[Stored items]
----

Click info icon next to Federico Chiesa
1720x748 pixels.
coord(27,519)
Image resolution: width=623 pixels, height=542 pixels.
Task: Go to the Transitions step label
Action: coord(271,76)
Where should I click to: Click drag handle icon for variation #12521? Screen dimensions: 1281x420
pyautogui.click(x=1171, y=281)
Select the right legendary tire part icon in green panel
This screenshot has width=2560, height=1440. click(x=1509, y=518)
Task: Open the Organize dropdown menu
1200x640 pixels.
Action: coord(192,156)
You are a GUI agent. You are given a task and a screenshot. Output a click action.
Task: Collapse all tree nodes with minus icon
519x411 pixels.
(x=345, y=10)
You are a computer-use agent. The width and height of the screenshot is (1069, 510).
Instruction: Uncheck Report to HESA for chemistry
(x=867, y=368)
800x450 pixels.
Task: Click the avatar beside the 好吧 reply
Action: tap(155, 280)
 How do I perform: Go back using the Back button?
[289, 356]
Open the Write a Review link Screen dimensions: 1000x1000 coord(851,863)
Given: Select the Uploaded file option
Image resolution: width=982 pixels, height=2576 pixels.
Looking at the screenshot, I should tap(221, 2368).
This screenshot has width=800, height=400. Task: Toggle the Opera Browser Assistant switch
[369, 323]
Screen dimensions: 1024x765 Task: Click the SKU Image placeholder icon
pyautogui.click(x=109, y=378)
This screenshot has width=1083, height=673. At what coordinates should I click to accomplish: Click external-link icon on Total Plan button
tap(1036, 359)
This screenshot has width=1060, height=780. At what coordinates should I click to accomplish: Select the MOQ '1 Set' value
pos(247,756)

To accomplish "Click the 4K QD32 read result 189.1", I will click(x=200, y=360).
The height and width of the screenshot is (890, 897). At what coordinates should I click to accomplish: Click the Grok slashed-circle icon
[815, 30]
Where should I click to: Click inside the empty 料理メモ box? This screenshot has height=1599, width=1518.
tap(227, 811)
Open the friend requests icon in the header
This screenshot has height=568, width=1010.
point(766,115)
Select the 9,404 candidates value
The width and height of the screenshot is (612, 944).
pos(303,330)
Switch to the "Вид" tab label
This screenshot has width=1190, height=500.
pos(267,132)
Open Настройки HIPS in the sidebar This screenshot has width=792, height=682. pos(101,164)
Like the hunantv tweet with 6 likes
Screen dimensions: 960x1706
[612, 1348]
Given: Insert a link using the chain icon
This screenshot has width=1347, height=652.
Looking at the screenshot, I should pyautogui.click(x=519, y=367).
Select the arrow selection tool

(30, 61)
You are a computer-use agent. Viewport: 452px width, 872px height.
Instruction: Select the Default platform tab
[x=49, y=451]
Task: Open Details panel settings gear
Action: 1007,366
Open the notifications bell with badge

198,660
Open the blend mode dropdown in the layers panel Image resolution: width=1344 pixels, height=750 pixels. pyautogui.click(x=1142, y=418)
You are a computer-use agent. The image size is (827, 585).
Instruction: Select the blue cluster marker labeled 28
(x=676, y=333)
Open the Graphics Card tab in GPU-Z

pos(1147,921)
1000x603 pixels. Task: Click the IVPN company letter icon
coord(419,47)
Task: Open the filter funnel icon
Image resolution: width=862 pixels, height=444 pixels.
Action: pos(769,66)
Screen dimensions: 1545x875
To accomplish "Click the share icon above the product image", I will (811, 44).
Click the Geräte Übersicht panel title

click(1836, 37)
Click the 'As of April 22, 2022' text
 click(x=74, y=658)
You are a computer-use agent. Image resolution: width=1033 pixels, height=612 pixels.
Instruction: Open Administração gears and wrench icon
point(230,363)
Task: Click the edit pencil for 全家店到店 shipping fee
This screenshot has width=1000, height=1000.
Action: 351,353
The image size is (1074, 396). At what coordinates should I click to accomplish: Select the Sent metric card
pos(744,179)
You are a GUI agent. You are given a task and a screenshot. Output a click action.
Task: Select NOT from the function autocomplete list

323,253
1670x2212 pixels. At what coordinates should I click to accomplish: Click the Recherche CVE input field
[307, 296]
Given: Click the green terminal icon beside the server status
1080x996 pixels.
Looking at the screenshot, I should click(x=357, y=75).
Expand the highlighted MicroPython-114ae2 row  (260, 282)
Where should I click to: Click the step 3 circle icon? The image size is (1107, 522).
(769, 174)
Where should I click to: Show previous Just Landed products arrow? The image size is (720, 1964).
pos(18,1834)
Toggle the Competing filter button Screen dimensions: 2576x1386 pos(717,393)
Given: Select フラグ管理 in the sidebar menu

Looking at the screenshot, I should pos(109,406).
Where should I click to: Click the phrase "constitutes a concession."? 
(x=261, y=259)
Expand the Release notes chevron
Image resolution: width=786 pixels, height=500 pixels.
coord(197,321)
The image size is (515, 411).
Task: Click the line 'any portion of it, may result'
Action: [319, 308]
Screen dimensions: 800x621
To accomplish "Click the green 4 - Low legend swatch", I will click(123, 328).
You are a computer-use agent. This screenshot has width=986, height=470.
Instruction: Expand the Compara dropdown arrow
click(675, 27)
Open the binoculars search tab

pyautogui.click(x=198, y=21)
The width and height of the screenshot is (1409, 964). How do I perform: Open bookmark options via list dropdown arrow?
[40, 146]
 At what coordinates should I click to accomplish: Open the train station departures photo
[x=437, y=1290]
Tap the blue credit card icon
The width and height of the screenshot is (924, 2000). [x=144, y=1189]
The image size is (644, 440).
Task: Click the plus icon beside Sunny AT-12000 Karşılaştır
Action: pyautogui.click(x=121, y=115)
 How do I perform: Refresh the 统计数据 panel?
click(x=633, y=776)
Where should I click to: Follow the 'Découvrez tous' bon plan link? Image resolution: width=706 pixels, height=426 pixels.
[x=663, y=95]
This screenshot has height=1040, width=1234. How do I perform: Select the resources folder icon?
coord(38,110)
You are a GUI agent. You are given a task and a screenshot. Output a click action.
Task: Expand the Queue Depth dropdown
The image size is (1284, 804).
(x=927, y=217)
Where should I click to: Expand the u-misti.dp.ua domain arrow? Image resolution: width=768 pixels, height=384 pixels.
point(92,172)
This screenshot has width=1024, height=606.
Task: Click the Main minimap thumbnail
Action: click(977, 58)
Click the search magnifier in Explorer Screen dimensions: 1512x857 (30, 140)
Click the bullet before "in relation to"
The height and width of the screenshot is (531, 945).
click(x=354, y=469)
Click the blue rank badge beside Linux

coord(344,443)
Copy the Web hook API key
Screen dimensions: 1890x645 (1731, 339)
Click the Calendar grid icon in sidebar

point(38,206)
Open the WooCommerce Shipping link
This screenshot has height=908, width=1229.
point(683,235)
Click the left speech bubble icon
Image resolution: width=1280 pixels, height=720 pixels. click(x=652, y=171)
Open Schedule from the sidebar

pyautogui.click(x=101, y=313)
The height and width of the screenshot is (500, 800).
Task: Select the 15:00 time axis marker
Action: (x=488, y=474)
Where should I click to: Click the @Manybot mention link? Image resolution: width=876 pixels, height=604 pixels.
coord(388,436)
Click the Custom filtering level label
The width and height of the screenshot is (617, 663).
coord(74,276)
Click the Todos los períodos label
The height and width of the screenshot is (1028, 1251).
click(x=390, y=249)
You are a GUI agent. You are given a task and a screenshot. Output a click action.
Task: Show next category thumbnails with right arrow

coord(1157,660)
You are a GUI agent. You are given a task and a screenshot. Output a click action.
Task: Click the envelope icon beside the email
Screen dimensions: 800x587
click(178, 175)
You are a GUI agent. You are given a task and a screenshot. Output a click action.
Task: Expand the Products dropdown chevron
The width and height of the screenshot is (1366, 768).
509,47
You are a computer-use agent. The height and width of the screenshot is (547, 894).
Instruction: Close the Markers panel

----

> _Instructions for the task_: Word for word, retype each record.

> _Answer space_:
Click info icon next to Federico Chiesa
1720x748 pixels.
coord(27,519)
Image resolution: width=623 pixels, height=542 pixels.
Task: Go to the Transitions step label
Action: coord(271,76)
Where should I click to: Click drag handle icon for variation #12521? Screen dimensions: 1281x420
pyautogui.click(x=1171, y=281)
Select the right legendary tire part icon in green panel
This screenshot has width=2560, height=1440. click(x=1509, y=518)
Task: Open the Organize dropdown menu
1200x640 pixels.
Action: coord(192,156)
You are a GUI agent. You are given a task and a screenshot. Output a click action.
Task: Collapse all tree nodes with minus icon
519x411 pixels.
(x=345, y=10)
You are a computer-use agent. The width and height of the screenshot is (1069, 510).
Instruction: Uncheck Report to HESA for chemistry
(x=867, y=368)
800x450 pixels.
Task: Click the avatar beside the 好吧 reply
Action: tap(155, 280)
 How do I perform: Go back using the Back button?
[289, 356]
Open the Write a Review link Screen dimensions: 1000x1000 coord(851,863)
Given: Select the Uploaded file option
Image resolution: width=982 pixels, height=2576 pixels.
Looking at the screenshot, I should tap(221, 2368).
This screenshot has width=800, height=400. Task: Toggle the Opera Browser Assistant switch
[369, 323]
Screen dimensions: 1024x765 Task: Click the SKU Image placeholder icon
pyautogui.click(x=109, y=378)
This screenshot has width=1083, height=673. At what coordinates should I click to accomplish: Click external-link icon on Total Plan button
tap(1036, 359)
This screenshot has width=1060, height=780. At what coordinates should I click to accomplish: Select the MOQ '1 Set' value
pos(247,756)

To accomplish "Click the 4K QD32 read result 189.1", I will click(x=200, y=360).
The height and width of the screenshot is (890, 897). At what coordinates should I click to accomplish: Click the Grok slashed-circle icon
[815, 30]
Where should I click to: Click inside the empty 料理メモ box? This screenshot has height=1599, width=1518.
tap(227, 811)
Open the friend requests icon in the header
This screenshot has height=568, width=1010.
point(766,115)
Select the 9,404 candidates value
The width and height of the screenshot is (612, 944).
pos(303,330)
Switch to the "Вид" tab label
This screenshot has width=1190, height=500.
pos(267,132)
Open Настройки HIPS in the sidebar This screenshot has width=792, height=682. pos(101,164)
Like the hunantv tweet with 6 likes
Screen dimensions: 960x1706
[612, 1348]
Given: Insert a link using the chain icon
This screenshot has width=1347, height=652.
Looking at the screenshot, I should pyautogui.click(x=519, y=367).
Select the arrow selection tool

(30, 61)
You are a computer-use agent. Viewport: 452px width, 872px height.
Instruction: Select the Default platform tab
[x=49, y=451]
Task: Open Details panel settings gear
Action: 1007,366
Open the notifications bell with badge

198,660
Open the blend mode dropdown in the layers panel Image resolution: width=1344 pixels, height=750 pixels. pyautogui.click(x=1142, y=418)
You are a computer-use agent. The image size is (827, 585).
Instruction: Select the blue cluster marker labeled 28
(x=676, y=333)
Open the Graphics Card tab in GPU-Z

pos(1147,921)
1000x603 pixels. Task: Click the IVPN company letter icon
coord(419,47)
Task: Open the filter funnel icon
Image resolution: width=862 pixels, height=444 pixels.
Action: pos(769,66)
Screen dimensions: 1545x875
To accomplish "Click the share icon above the product image", I will (811, 44).
Click the Geräte Übersicht panel title

click(1836, 37)
Click the 'As of April 22, 2022' text
 click(x=74, y=658)
You are a computer-use agent. Image resolution: width=1033 pixels, height=612 pixels.
Instruction: Open Administração gears and wrench icon
point(230,363)
Task: Click the edit pencil for 全家店到店 shipping fee
This screenshot has width=1000, height=1000.
Action: 351,353
The image size is (1074, 396). At what coordinates should I click to accomplish: Select the Sent metric card
pos(744,179)
You are a GUI agent. You are given a task and a screenshot. Output a click action.
Task: Select NOT from the function autocomplete list

323,253
1670x2212 pixels. At what coordinates should I click to accomplish: Click the Recherche CVE input field
[307, 296]
Given: Click the green terminal icon beside the server status
1080x996 pixels.
Looking at the screenshot, I should click(x=357, y=75).
Expand the highlighted MicroPython-114ae2 row  (260, 282)
Where should I click to: Click the step 3 circle icon? The image size is (1107, 522).
(769, 174)
Where should I click to: Show previous Just Landed products arrow? The image size is (720, 1964).
pos(18,1834)
Toggle the Competing filter button Screen dimensions: 2576x1386 pos(717,393)
Given: Select フラグ管理 in the sidebar menu

Looking at the screenshot, I should pos(109,406).
Where should I click to: Click the phrase "constitutes a concession."? 
(x=261, y=259)
Expand the Release notes chevron
Image resolution: width=786 pixels, height=500 pixels.
coord(197,321)
The image size is (515, 411).
Task: Click the line 'any portion of it, may result'
Action: [319, 308]
Screen dimensions: 800x621
To accomplish "Click the green 4 - Low legend swatch", I will click(123, 328).
You are a computer-use agent. This screenshot has width=986, height=470.
Instruction: Expand the Compara dropdown arrow
click(675, 27)
Open the binoculars search tab

pyautogui.click(x=198, y=21)
The width and height of the screenshot is (1409, 964). How do I perform: Open bookmark options via list dropdown arrow?
[40, 146]
 At what coordinates should I click to accomplish: Open the train station departures photo
[x=437, y=1290]
Tap the blue credit card icon
The width and height of the screenshot is (924, 2000). [x=144, y=1189]
The image size is (644, 440).
Task: Click the plus icon beside Sunny AT-12000 Karşılaştır
Action: pyautogui.click(x=121, y=115)
 How do I perform: Refresh the 统计数据 panel?
click(x=633, y=776)
Where should I click to: Follow the 'Découvrez tous' bon plan link? Image resolution: width=706 pixels, height=426 pixels.
[x=663, y=95]
This screenshot has height=1040, width=1234. How do I perform: Select the resources folder icon?
coord(38,110)
You are a GUI agent. You are given a task and a screenshot. Output a click action.
Task: Expand the Queue Depth dropdown
The image size is (1284, 804).
(x=927, y=217)
Where should I click to: Expand the u-misti.dp.ua domain arrow? Image resolution: width=768 pixels, height=384 pixels.
point(92,172)
This screenshot has width=1024, height=606.
Task: Click the Main minimap thumbnail
Action: click(977, 58)
Click the search magnifier in Explorer Screen dimensions: 1512x857 (30, 140)
Click the bullet before "in relation to"
The height and width of the screenshot is (531, 945).
click(x=354, y=469)
Click the blue rank badge beside Linux

coord(344,443)
Copy the Web hook API key
Screen dimensions: 1890x645 (1731, 339)
Click the Calendar grid icon in sidebar

point(38,206)
Open the WooCommerce Shipping link
This screenshot has height=908, width=1229.
point(683,235)
Click the left speech bubble icon
Image resolution: width=1280 pixels, height=720 pixels. click(x=652, y=171)
Open Schedule from the sidebar

pyautogui.click(x=101, y=313)
The height and width of the screenshot is (500, 800).
Task: Select the 15:00 time axis marker
Action: (x=488, y=474)
Where should I click to: Click the @Manybot mention link? Image resolution: width=876 pixels, height=604 pixels.
coord(388,436)
Click the Custom filtering level label
The width and height of the screenshot is (617, 663).
coord(74,276)
Click the Todos los períodos label
The height and width of the screenshot is (1028, 1251).
click(x=390, y=249)
You are a GUI agent. You are given a task and a screenshot. Output a click action.
Task: Show next category thumbnails with right arrow

coord(1157,660)
You are a GUI agent. You are given a task and a screenshot. Output a click action.
Task: Click the envelope icon beside the email
Screen dimensions: 800x587
click(178, 175)
You are a GUI agent. You are given a task and a screenshot. Output a click action.
Task: Expand the Products dropdown chevron
The width and height of the screenshot is (1366, 768).
509,47
You are a computer-use agent. The height and width of the screenshot is (547, 894).
Instruction: Close the Markers panel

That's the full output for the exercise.